Case Manager- Care Coordination, Full-Time, Mullica Hill

Inspira Health NetworkSouth Harrison Township, NJ
90d

About The Position

The Case Manager for Care Coordination facilitates a patient's hospitalization from pre-admission through discharge. This role involves collaboration with physicians, nurses, social workers, and other members of the healthcare continuum to ensure appropriate, cost-effective care. The Case Manager applies clinical expertise and medical necessity criteria to perform functions of utilization management, care coordination, resource utilization, and discharge planning. Responsibilities include utilizing established criteria to review the appropriateness of admission and continued stay, performing initial and ongoing assessments to develop timely transitional care plans, identifying and preventing potential barriers in the transition of care, and ensuring discharge plans are consistent with the patient's clinical course and continuing care needs.

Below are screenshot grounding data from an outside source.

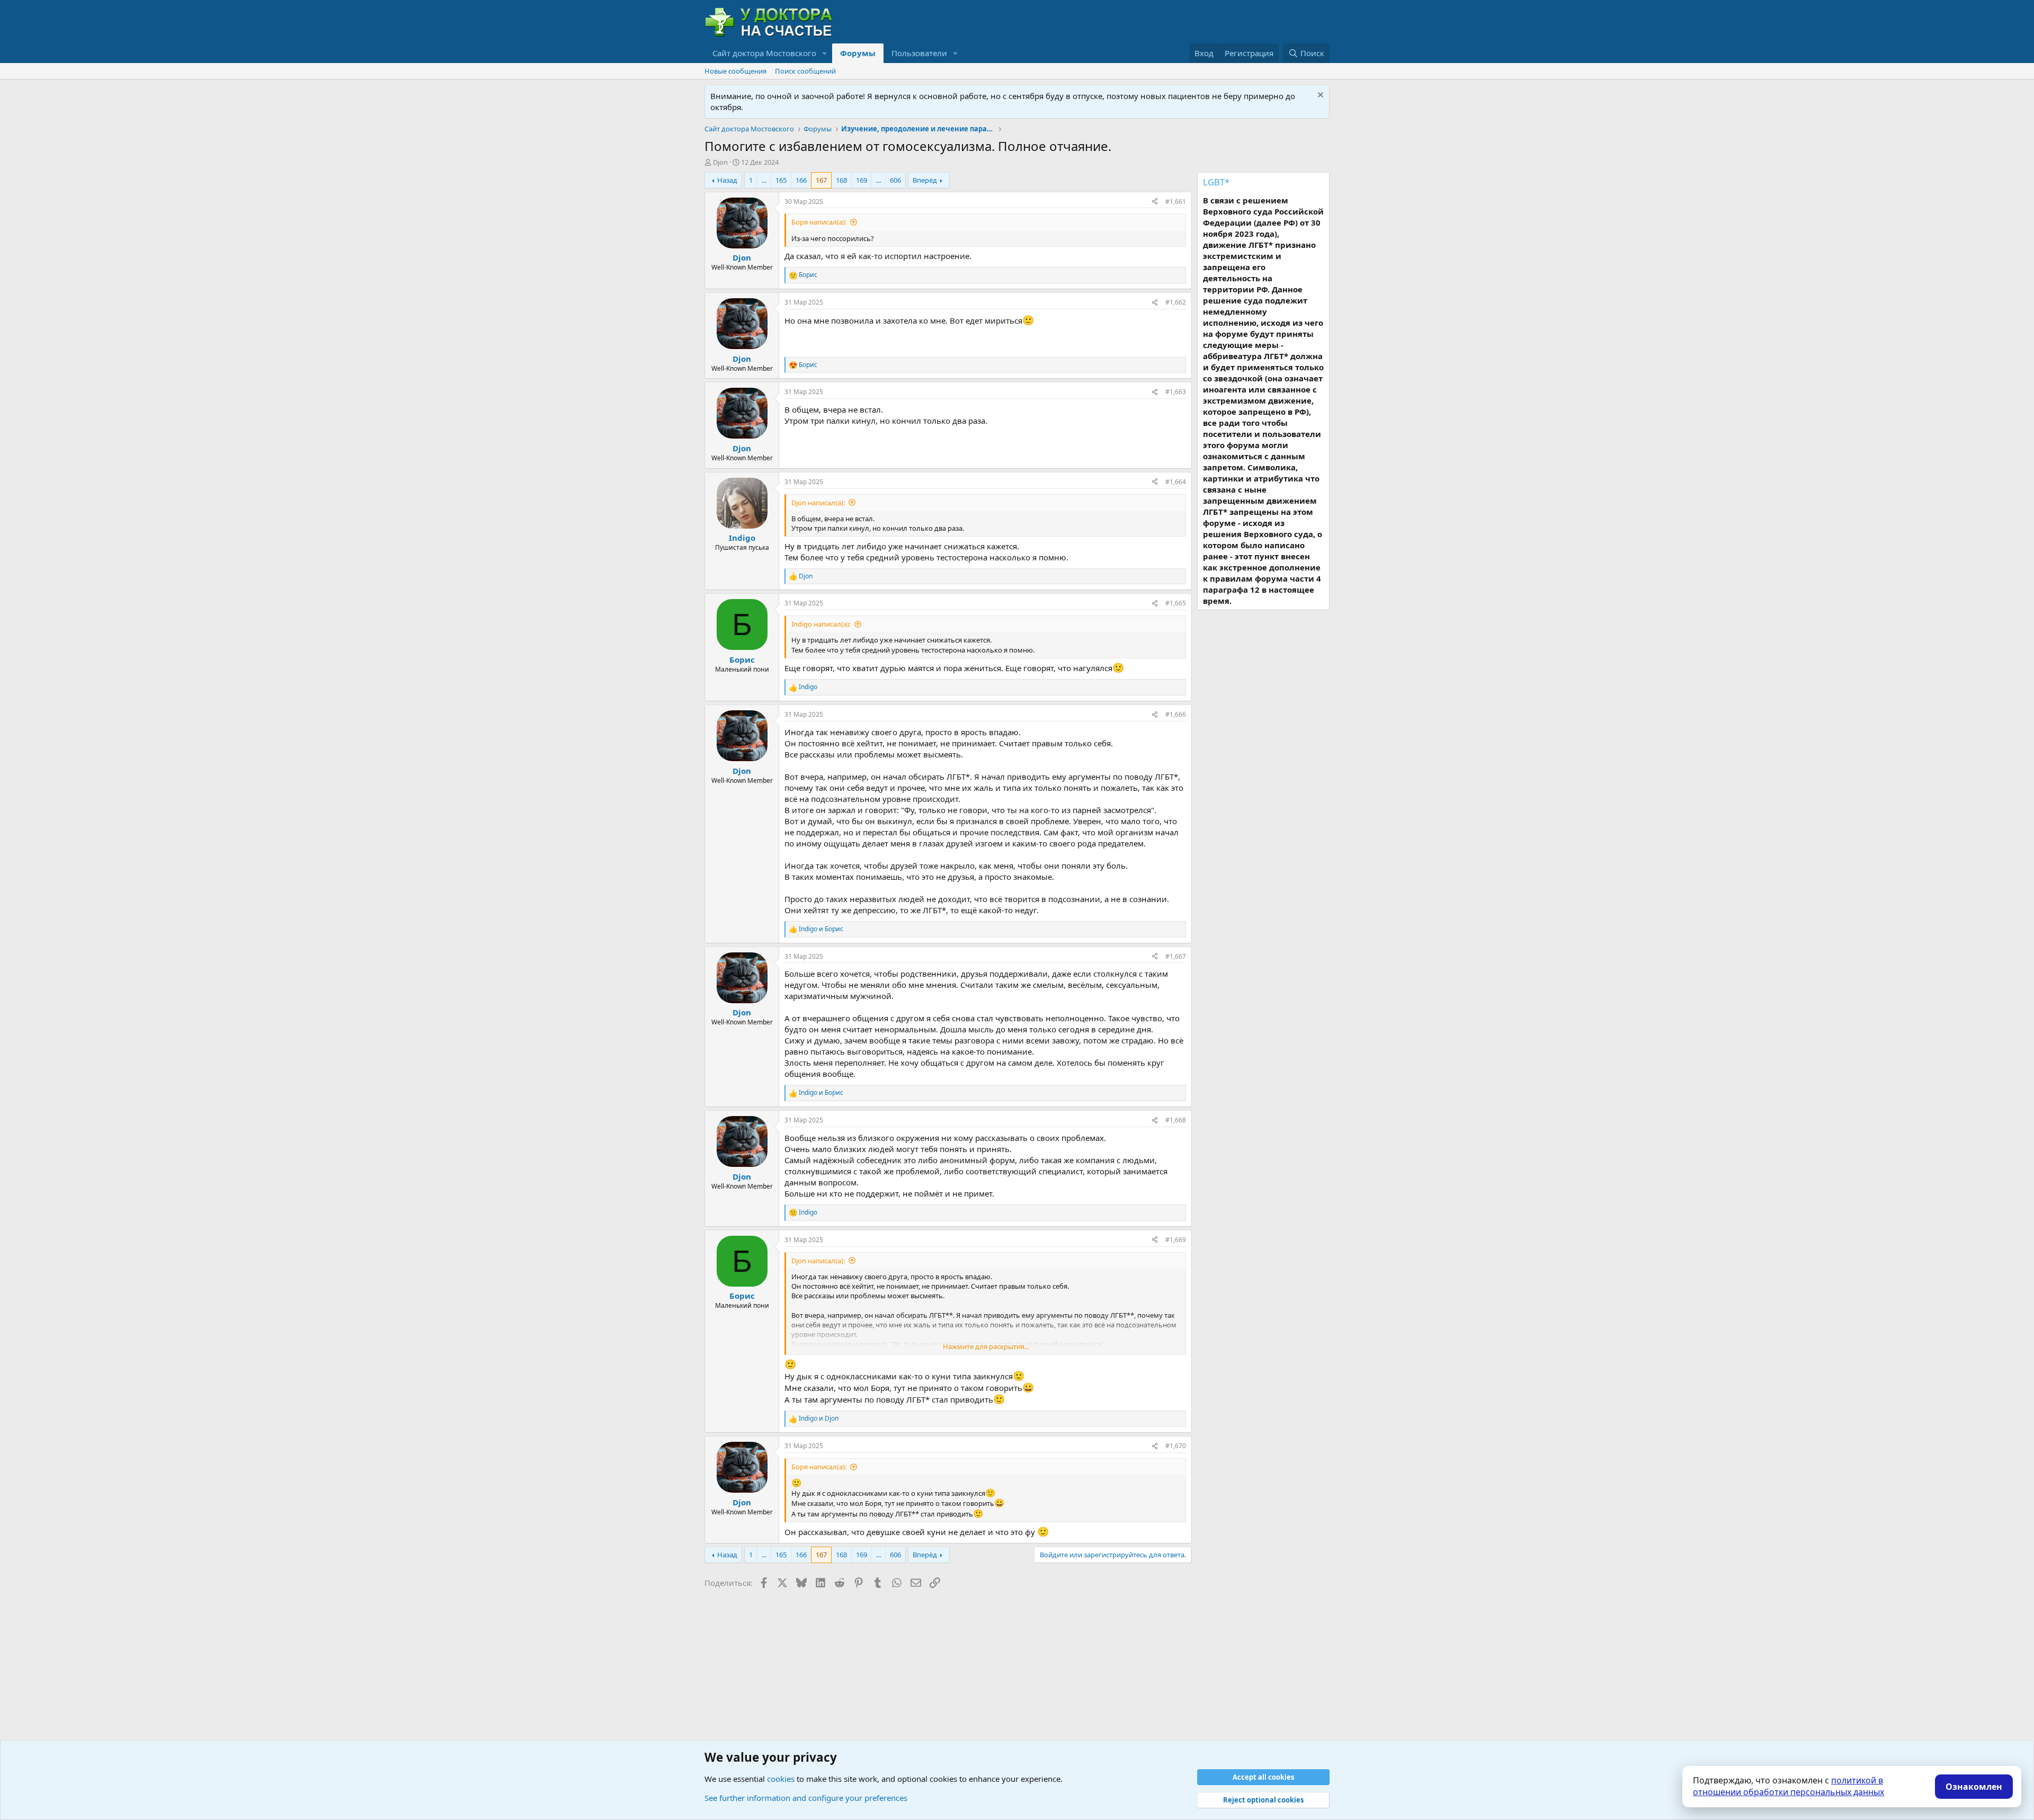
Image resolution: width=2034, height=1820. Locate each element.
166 (801, 180)
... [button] (764, 180)
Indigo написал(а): (821, 624)
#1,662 (1175, 302)
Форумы (858, 53)
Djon (720, 162)
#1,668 (1175, 1120)
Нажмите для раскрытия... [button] (986, 1346)
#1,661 (1175, 201)
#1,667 (1175, 956)
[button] (824, 53)
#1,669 (1175, 1239)
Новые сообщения (735, 71)
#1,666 (1175, 714)
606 (895, 180)
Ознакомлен (1974, 1786)
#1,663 (1175, 391)
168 (841, 180)
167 (821, 180)
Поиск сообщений (805, 71)
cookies (781, 1778)
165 (781, 180)
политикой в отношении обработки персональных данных (1788, 1786)
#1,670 (1175, 1445)
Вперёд (925, 180)
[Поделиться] (1155, 202)
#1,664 (1175, 481)
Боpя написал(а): (818, 222)
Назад (727, 180)
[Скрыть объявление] (1319, 96)
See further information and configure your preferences (805, 1797)
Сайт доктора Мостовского (764, 53)
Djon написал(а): (818, 502)
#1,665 (1175, 603)
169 (861, 180)
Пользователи (919, 53)
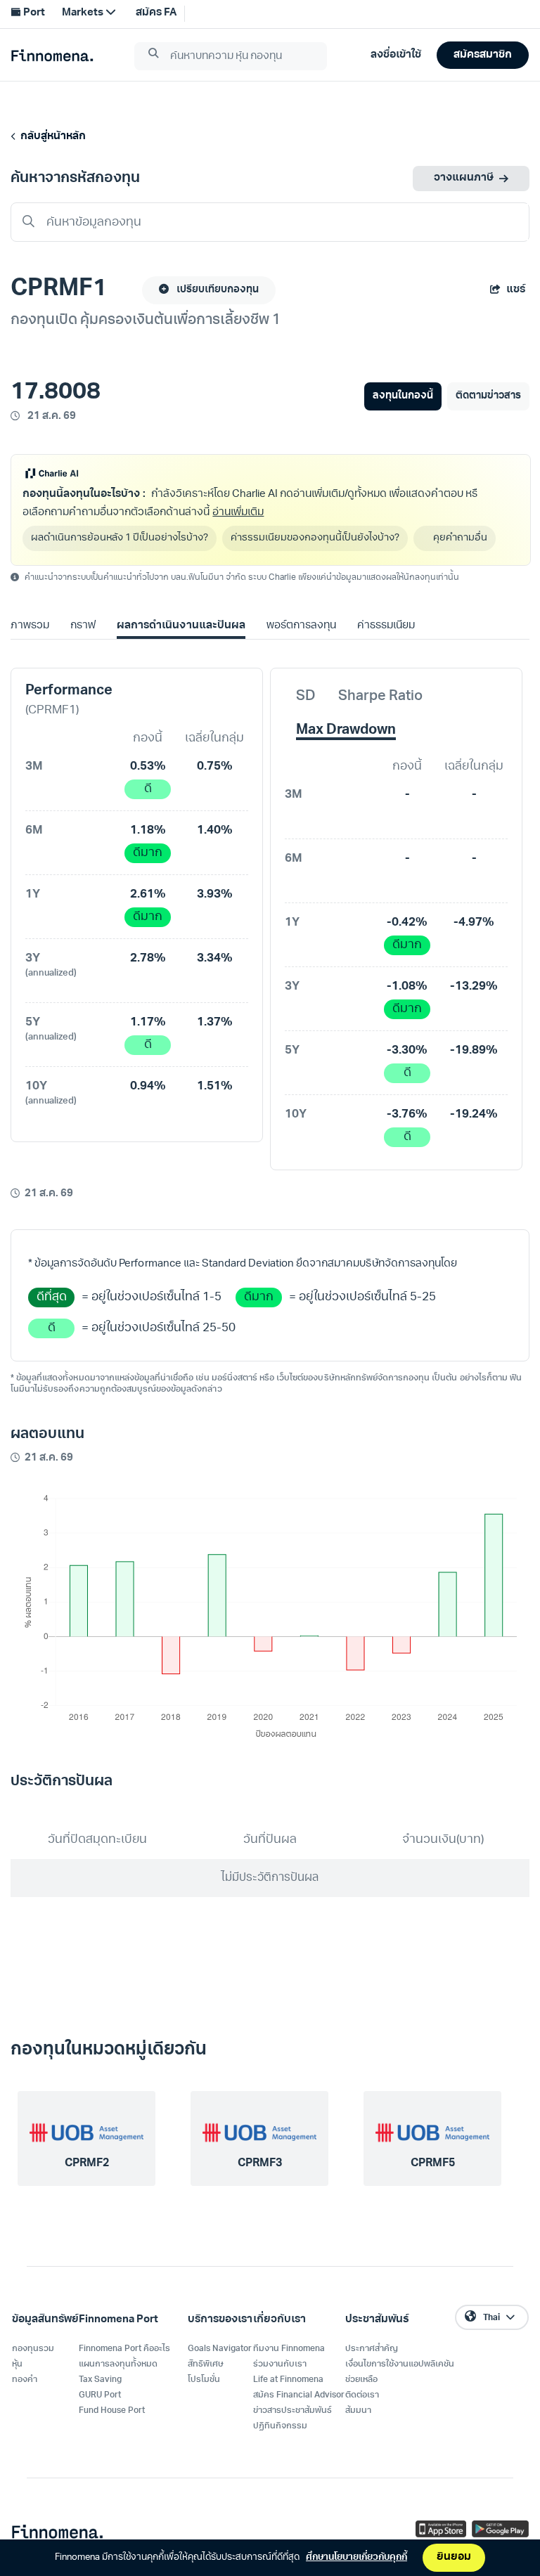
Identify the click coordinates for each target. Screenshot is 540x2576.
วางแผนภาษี (464, 178)
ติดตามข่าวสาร (488, 396)
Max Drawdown (346, 730)
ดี (148, 789)
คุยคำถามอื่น (462, 538)
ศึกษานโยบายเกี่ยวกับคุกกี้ (356, 2557)
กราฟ (83, 626)
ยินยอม (454, 2557)
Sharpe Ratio (380, 697)
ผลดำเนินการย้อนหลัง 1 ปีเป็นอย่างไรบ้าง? (119, 538)
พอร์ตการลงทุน (301, 626)
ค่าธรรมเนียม (386, 626)
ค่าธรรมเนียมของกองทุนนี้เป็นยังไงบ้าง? (315, 538)
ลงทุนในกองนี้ (402, 396)
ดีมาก (147, 853)
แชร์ (515, 290)
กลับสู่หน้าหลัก (51, 136)
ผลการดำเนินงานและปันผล (181, 626)
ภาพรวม (30, 626)
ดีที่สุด (52, 1297)
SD (306, 697)
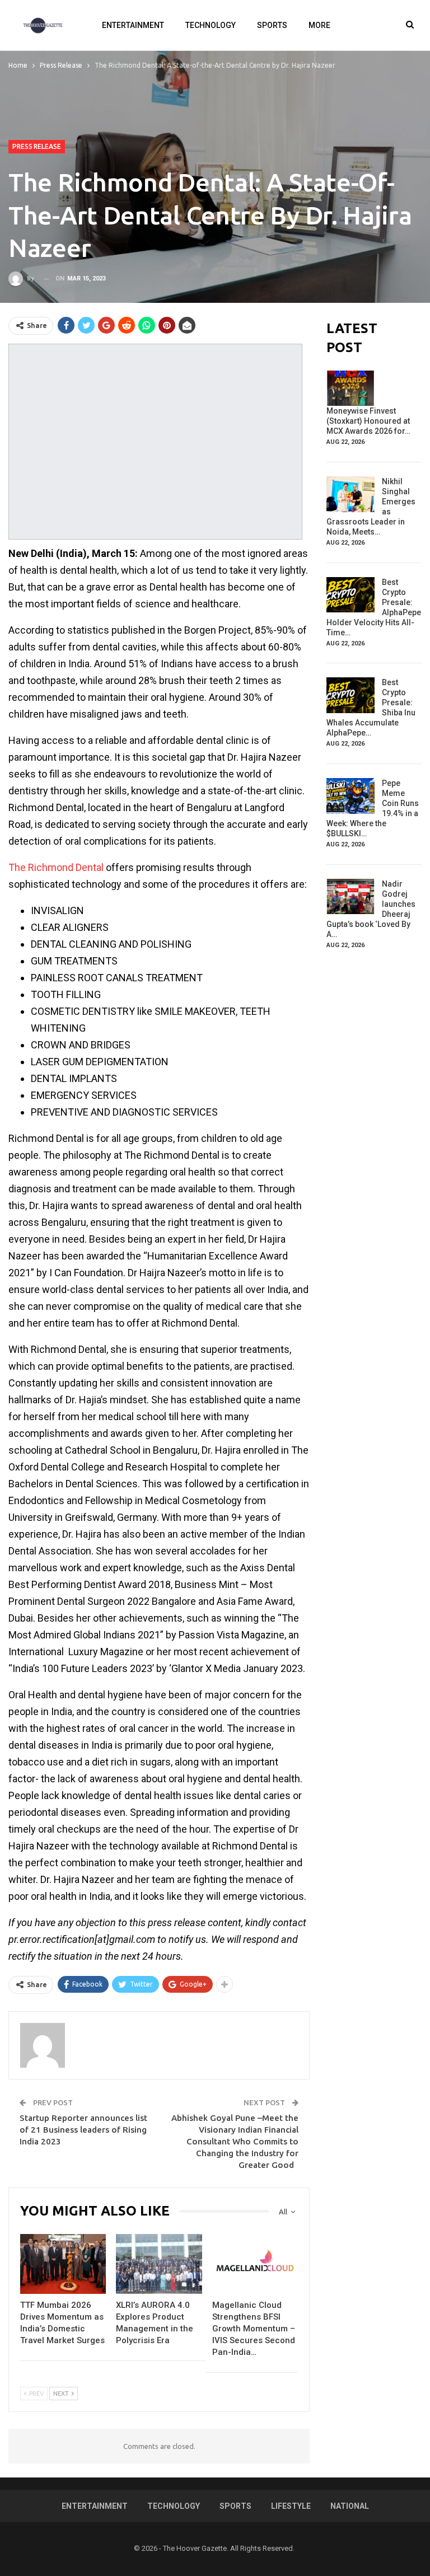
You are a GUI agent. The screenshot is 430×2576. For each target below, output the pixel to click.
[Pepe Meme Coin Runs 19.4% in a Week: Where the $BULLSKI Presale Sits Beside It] (350, 796)
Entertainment (133, 25)
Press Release (36, 146)
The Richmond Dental (56, 867)
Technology (210, 25)
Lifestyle (291, 2506)
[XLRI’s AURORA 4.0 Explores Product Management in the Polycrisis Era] (159, 2264)
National (349, 2506)
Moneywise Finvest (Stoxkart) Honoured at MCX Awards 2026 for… (368, 420)
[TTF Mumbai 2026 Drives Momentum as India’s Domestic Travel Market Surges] (63, 2264)
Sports (272, 25)
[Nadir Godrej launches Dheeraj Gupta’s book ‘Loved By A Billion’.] (350, 897)
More (319, 25)
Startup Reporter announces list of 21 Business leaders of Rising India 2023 (83, 2129)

The Case Manager also identifies patients and/or families who require social work referral and actively participates in multidisciplinary rounds, collaborating with next level of care providers as appropriate.

Requirements

  • BSN required if hired after September 1, 2021.
  • For Mannington, BSN required for hires after June 1, 2023, or must enroll in a BSN program within 6 months.
  • Associate degree required for those hired prior to BSN requirement.
  • Minimum 3 years of experience in a hospital setting required.
  • 1-3 years of case management experience preferred.
  • Clinical background in assigned unit/service line preferred.
  • Previous utilization management experience preferred.
  • Previous experience with regulatory compliance requirements preferred.
  • Licensed Registered Nurse in New Jersey required.
  • Case Management Certification preferred.

Nice To Haves

  • Excellent communication skills (oral and written).
  • Excellent clinical and administrative skills and judgment.
  • Proficiency in Microsoft Office.
  • Ability to work independently and set priorities.
  • Working knowledge of Milliman criteria preferred.

Responsibilities

  • Facilitate a patient's hospitalization from pre-admission through discharge.
  • Collaborate with healthcare team members to ensure appropriate care.
  • Apply clinical expertise and medical necessity criteria for utilization management.
  • Perform initial and ongoing assessments for transitional care planning.
  • Identify and prevent potential barriers in transition of care.
  • Ensure discharge plans align with clinical course and continuing care needs.
  • Identify patients/families needing social work referral.
  • Participate in multidisciplinary rounds.
  • Collaborate with next level of care providers.